Raw data ->
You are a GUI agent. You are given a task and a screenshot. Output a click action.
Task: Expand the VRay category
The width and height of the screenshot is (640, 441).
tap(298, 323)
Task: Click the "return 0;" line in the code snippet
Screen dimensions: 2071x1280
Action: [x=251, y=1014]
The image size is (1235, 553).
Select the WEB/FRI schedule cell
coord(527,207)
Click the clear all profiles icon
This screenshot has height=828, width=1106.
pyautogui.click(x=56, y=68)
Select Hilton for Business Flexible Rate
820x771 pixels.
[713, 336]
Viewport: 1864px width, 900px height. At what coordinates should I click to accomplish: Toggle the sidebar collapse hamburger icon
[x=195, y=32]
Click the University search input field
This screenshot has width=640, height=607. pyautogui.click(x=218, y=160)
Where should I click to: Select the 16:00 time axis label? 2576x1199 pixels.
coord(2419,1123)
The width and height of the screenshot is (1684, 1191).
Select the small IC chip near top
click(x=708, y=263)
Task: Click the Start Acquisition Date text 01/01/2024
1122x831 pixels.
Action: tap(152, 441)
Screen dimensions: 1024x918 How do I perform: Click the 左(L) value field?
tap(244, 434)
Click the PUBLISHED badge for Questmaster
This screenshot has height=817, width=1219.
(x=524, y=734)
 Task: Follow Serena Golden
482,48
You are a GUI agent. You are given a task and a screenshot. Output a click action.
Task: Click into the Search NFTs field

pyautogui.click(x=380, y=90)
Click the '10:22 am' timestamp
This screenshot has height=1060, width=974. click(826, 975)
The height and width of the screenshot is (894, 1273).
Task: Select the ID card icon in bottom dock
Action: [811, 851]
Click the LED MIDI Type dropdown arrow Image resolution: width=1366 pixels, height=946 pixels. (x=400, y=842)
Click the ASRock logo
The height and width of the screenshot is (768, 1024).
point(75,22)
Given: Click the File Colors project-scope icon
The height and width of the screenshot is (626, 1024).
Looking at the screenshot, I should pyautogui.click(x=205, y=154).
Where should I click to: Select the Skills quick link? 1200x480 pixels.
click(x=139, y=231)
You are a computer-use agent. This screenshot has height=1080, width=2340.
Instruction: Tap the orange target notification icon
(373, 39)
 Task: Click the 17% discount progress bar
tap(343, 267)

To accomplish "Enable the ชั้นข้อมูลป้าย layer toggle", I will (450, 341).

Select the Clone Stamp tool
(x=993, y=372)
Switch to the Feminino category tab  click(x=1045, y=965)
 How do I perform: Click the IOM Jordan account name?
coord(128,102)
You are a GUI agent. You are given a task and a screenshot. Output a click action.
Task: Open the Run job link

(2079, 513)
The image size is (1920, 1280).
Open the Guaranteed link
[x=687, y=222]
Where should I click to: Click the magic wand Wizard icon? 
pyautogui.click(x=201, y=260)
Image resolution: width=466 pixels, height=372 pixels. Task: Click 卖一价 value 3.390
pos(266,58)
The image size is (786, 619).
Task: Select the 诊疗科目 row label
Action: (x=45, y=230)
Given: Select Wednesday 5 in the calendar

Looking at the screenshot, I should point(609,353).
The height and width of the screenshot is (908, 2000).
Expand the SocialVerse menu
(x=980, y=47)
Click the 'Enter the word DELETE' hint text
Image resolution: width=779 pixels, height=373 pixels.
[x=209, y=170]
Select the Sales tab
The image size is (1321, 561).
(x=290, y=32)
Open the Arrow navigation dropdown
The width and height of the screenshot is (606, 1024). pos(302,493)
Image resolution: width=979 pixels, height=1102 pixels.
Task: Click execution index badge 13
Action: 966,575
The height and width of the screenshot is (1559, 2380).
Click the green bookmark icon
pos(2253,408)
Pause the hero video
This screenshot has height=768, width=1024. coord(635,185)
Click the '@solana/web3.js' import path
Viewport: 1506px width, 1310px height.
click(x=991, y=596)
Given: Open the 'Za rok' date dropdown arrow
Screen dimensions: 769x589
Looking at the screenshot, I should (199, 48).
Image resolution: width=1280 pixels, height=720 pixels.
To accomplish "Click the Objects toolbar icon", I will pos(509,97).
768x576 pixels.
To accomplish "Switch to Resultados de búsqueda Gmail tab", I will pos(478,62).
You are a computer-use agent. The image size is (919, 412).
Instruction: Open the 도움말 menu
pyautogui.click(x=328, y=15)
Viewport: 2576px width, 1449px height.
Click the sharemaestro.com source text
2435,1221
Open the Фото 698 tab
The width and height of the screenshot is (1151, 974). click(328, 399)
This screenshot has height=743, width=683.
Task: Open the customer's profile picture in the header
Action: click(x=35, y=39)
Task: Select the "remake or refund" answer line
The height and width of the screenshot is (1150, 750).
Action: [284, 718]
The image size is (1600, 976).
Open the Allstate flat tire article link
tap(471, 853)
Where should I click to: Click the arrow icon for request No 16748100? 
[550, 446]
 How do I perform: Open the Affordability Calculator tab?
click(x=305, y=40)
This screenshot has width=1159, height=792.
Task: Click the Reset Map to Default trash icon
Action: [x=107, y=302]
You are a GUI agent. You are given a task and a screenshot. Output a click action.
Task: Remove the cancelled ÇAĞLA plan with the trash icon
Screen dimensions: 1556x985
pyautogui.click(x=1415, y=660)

What is needed -> Please print all of the material above again line for line, with no changes.

Complete response ->
You are a GUI agent. You are given a task and a screenshot. Output a click action.
Task: Expand the VRay category
The width and height of the screenshot is (640, 441).
tap(298, 323)
Task: Click the "return 0;" line in the code snippet
Screen dimensions: 2071x1280
Action: [x=251, y=1014]
The image size is (1235, 553).
Select the WEB/FRI schedule cell
coord(527,207)
Click the clear all profiles icon
This screenshot has height=828, width=1106.
pyautogui.click(x=56, y=68)
Select Hilton for Business Flexible Rate
820x771 pixels.
[713, 336]
Viewport: 1864px width, 900px height. At what coordinates should I click to accomplish: Toggle the sidebar collapse hamburger icon
[x=195, y=32]
Click the University search input field
This screenshot has width=640, height=607. pyautogui.click(x=218, y=160)
Where should I click to: Select the 16:00 time axis label? 2576x1199 pixels.
coord(2419,1123)
The width and height of the screenshot is (1684, 1191).
Select the small IC chip near top
click(x=708, y=263)
Task: Click the Start Acquisition Date text 01/01/2024
1122x831 pixels.
Action: tap(152, 441)
Screen dimensions: 1024x918 How do I perform: Click the 左(L) value field?
tap(244, 434)
Click the PUBLISHED badge for Questmaster
This screenshot has height=817, width=1219.
(x=524, y=734)
 Task: Follow Serena Golden
482,48
You are a GUI agent. You are given a task and a screenshot. Output a click action.
Task: Click into the Search NFTs field

pyautogui.click(x=380, y=90)
Click the '10:22 am' timestamp
This screenshot has height=1060, width=974. click(826, 975)
The height and width of the screenshot is (894, 1273).
Task: Select the ID card icon in bottom dock
Action: [811, 851]
Click the LED MIDI Type dropdown arrow Image resolution: width=1366 pixels, height=946 pixels. (x=400, y=842)
Click the ASRock logo
The height and width of the screenshot is (768, 1024).
point(75,22)
Given: Click the File Colors project-scope icon
The height and width of the screenshot is (626, 1024).
Looking at the screenshot, I should pyautogui.click(x=205, y=154).
Where should I click to: Select the Skills quick link? 1200x480 pixels.
click(x=139, y=231)
You are a computer-use agent. This screenshot has height=1080, width=2340.
Instruction: Tap the orange target notification icon
(373, 39)
 Task: Click the 17% discount progress bar
tap(343, 267)

To accomplish "Enable the ชั้นข้อมูลป้าย layer toggle", I will (450, 341).

Select the Clone Stamp tool
(x=993, y=372)
Switch to the Feminino category tab  click(x=1045, y=965)
 How do I perform: Click the IOM Jordan account name?
coord(128,102)
You are a GUI agent. You are given a task and a screenshot. Output a click action.
Task: Open the Run job link

(2079, 513)
The image size is (1920, 1280).
Open the Guaranteed link
[x=687, y=222]
Where should I click to: Click the magic wand Wizard icon? 
pyautogui.click(x=201, y=260)
Image resolution: width=466 pixels, height=372 pixels. Task: Click 卖一价 value 3.390
pos(266,58)
The image size is (786, 619).
Task: Select the 诊疗科目 row label
Action: (x=45, y=230)
Given: Select Wednesday 5 in the calendar

Looking at the screenshot, I should point(609,353).
The height and width of the screenshot is (908, 2000).
Expand the SocialVerse menu
(x=980, y=47)
Click the 'Enter the word DELETE' hint text
Image resolution: width=779 pixels, height=373 pixels.
[x=209, y=170]
Select the Sales tab
The image size is (1321, 561).
(x=290, y=32)
Open the Arrow navigation dropdown
The width and height of the screenshot is (606, 1024). pos(302,493)
Image resolution: width=979 pixels, height=1102 pixels.
Task: Click execution index badge 13
Action: 966,575
The height and width of the screenshot is (1559, 2380).
Click the green bookmark icon
pos(2253,408)
Pause the hero video
This screenshot has height=768, width=1024. coord(635,185)
Click the '@solana/web3.js' import path
Viewport: 1506px width, 1310px height.
click(x=991, y=596)
Given: Open the 'Za rok' date dropdown arrow
Screen dimensions: 769x589
Looking at the screenshot, I should (199, 48).
Image resolution: width=1280 pixels, height=720 pixels.
To accomplish "Click the Objects toolbar icon", I will pos(509,97).
768x576 pixels.
To accomplish "Switch to Resultados de búsqueda Gmail tab", I will pos(478,62).
You are a computer-use agent. The image size is (919, 412).
Instruction: Open the 도움말 menu
pyautogui.click(x=328, y=15)
Viewport: 2576px width, 1449px height.
Click the sharemaestro.com source text
2435,1221
Open the Фото 698 tab
The width and height of the screenshot is (1151, 974). click(328, 399)
This screenshot has height=743, width=683.
Task: Open the customer's profile picture in the header
Action: click(x=35, y=39)
Task: Select the "remake or refund" answer line
The height and width of the screenshot is (1150, 750).
Action: [284, 718]
The image size is (1600, 976).
Open the Allstate flat tire article link
tap(471, 853)
Where should I click to: Click the arrow icon for request No 16748100? 
[550, 446]
 How do I perform: Open the Affordability Calculator tab?
click(x=305, y=40)
This screenshot has width=1159, height=792.
Task: Click the Reset Map to Default trash icon
Action: [x=107, y=302]
You are a GUI agent. You are given a task and a screenshot. Output a click action.
Task: Remove the cancelled ÇAĞLA plan with the trash icon
Screen dimensions: 1556x985
pyautogui.click(x=1415, y=660)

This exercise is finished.